Il continua ses études à Rome où il obtint le grade de docteur et rentra à son abbaye pour essayer d’y remettre un peu d’ordre mais il se heurta à une opposition violente et  faillit y laisser sa vie! On comprend qu’il n’hésita pas à laisser sa place à Mgr Justiniani qui rencontra les mêmes résistances.

« Nommé évêque de Genève par bulles du 15 décembre 1578, il est sacré dans l’église St-Dominique d’Annecy, le 26 avril 1579. Il entreprend aussitôt la réforme du diocèse à laquelle il va consacrer toute son action. En 1580 et 1581, il en visite toutes les paroisses. Il est amené à prendre tout une série de mesures qui amorce un véritable renouveau de la vie religieuse. Il mourut à Polinges en 1602 au retour du jubilé de Thonon auquel il avait participé. »

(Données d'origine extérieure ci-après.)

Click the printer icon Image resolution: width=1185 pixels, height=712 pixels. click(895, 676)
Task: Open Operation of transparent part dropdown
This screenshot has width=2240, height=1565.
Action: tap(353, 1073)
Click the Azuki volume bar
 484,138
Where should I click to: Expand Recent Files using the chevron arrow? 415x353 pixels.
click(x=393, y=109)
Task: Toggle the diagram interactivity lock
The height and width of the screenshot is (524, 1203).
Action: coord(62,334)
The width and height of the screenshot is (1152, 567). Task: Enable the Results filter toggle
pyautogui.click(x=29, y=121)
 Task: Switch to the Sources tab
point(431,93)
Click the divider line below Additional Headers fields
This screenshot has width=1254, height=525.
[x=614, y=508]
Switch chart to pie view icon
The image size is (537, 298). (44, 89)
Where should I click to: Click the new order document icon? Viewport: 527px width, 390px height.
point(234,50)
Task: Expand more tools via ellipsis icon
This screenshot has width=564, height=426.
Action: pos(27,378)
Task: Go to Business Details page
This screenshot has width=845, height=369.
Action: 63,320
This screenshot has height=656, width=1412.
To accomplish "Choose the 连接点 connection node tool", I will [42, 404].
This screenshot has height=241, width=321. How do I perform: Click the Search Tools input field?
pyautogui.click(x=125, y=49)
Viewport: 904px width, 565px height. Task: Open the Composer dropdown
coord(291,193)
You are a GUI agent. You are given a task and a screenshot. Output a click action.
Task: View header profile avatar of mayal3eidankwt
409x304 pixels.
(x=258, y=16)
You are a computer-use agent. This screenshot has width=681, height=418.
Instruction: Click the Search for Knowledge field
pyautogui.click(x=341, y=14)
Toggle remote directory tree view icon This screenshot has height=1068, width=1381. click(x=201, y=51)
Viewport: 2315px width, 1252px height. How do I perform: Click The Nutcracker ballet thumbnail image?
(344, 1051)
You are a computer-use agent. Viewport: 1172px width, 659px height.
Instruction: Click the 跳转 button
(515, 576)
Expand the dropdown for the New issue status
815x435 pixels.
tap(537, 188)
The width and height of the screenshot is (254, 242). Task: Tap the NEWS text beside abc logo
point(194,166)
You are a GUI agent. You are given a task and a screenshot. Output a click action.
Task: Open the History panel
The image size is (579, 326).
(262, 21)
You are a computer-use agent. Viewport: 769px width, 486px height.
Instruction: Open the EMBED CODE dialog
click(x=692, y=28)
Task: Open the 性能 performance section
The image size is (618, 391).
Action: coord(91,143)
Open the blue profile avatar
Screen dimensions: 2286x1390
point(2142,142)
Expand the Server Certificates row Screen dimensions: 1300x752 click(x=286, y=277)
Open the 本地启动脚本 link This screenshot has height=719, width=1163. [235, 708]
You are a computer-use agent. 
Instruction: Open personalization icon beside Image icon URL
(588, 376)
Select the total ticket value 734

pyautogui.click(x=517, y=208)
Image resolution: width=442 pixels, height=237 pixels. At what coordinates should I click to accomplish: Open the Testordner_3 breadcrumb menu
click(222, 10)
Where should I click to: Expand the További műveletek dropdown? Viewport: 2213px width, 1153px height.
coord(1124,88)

Claude de Granier remarqua immédiatement François de Sales et tout le bénéfice qu’il pourrait tirer de ce jeune noble, pieux, savant et aimé du peuple pour l’administration de son diocèse. Il en fit son prévôt et son bras armé pour la reconquête à la foi catholique du Chablais et de Genève.

Dans une lettre adressée au pape Clément VIII, Saint François de Sales lui rendit un vibrant hommage :

« Homme de foi antique, de moeurs antiques, d’antique piété et d’antique constance, il est digne assurément d’immortalité et sa mémoire mérite d’universelles bénédictions. »

(Les citations et sources de ce post sont tirés du livre : Le diocèse de Genève-Annecy dit; Henri Baud Ed. Beauchesne 1985)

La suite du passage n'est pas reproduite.